ECan rates up 10% 'could have been more'


Ian Mackenzie isn’t happy with Environment Canterbury’s proposed 10 per cent rate rise, but believes it could have been worse.
The Mid Canterbury-Ōpākihi councillor said that sticking to what was already proposed in the long-term plan (LTP) stifled any opportunity for a further increase in spending by the regional council.
“It would be nice if it were lower, but the LTP committed us to a whole lot of expenditure, some of which I don’t personally support,” Mackenzie said.
Sticking to the plan is a case of being efficient with the ratepayers’ money, avoiding an expensive consultation exercise, and some “politics at play,” he said.
“The danger was, given the nature of the council, if we agreed to make a radical change away from the LTP, then it was more likely councillors would have supported a larger rate rise.
“Some think we aren’t spending enough money, and I think we are spending too much.”
The proposed 10 per cent rate rise is made up of the original 4.6 per cent indicated in year three of its long-term plan plus the increased budget agreed in last year’s Annual Plan for the public transport fare trial, funding flood recovery, and replenishing the general reserve.

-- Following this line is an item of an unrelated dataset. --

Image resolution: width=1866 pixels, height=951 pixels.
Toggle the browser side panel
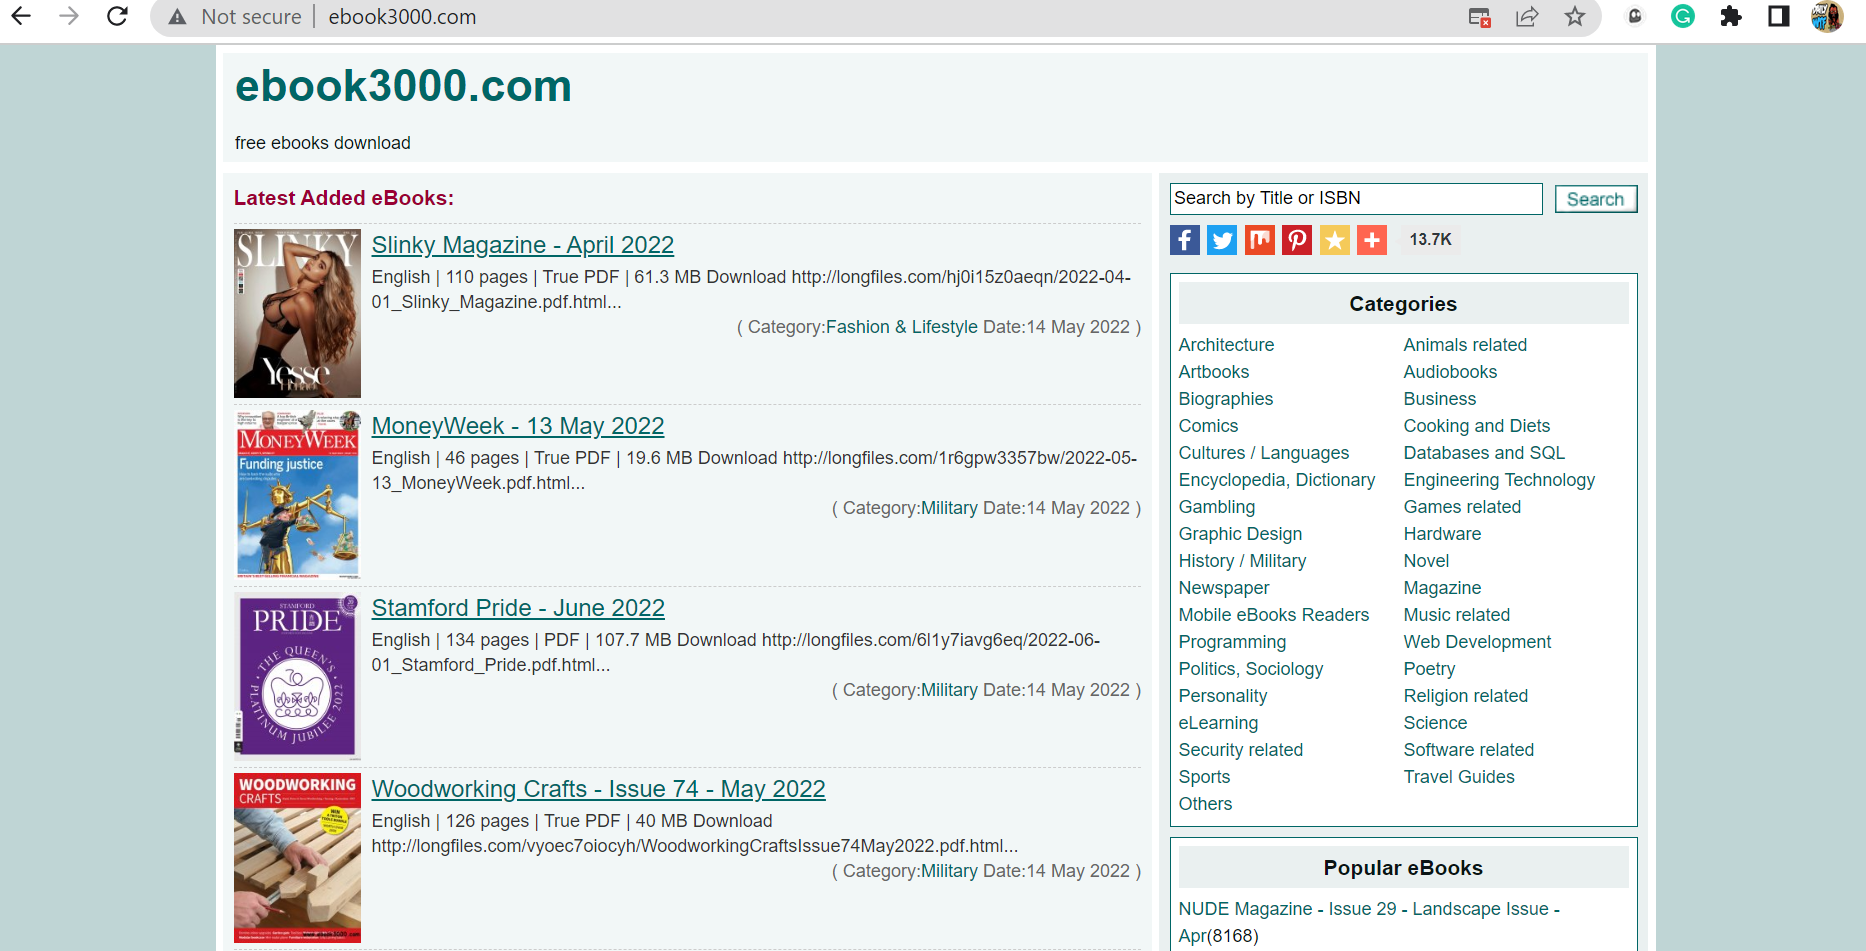[1779, 17]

“The flood recovery is clearly of benefit to our district, given the Hinds and Ashburton rivers were significant beneficiaries of that funding,” Mackenzie said.
ECan is funding its almost $13m share of flood recovery on the region’s general rate, but the Ashburton District isn’t impacted by the public transport funding.
“Ashburton gets no benefit, and so there is no cost for public transport.”
That puts the rate rise in the Ashburton District lower, he said.
Based on the sample properties provided by ECan, the rates for an Ashburton rural property worth $4,760,000 will go up from $1941 to $2101 – a $159.42 (7.5 per cent) hike.
An Ashburton urban property worth $430,000 will have its rates go from $296 to $308 – a $12.18 (4 per cent) increase.
The 10 per cent average rise is the lowest in recent years, with 12.6 per cent (which had been proposed to be 24.5 per cent) in 2021-22, and the forecast 24.1 per cent for the current 2022-23 period was reduced to 16.2 per cent.
Feedback on the draft plan opens on February 27 and closes on April 3, followed by hearings and deliberations, before the 2023-24 plan will be adopted on June 21.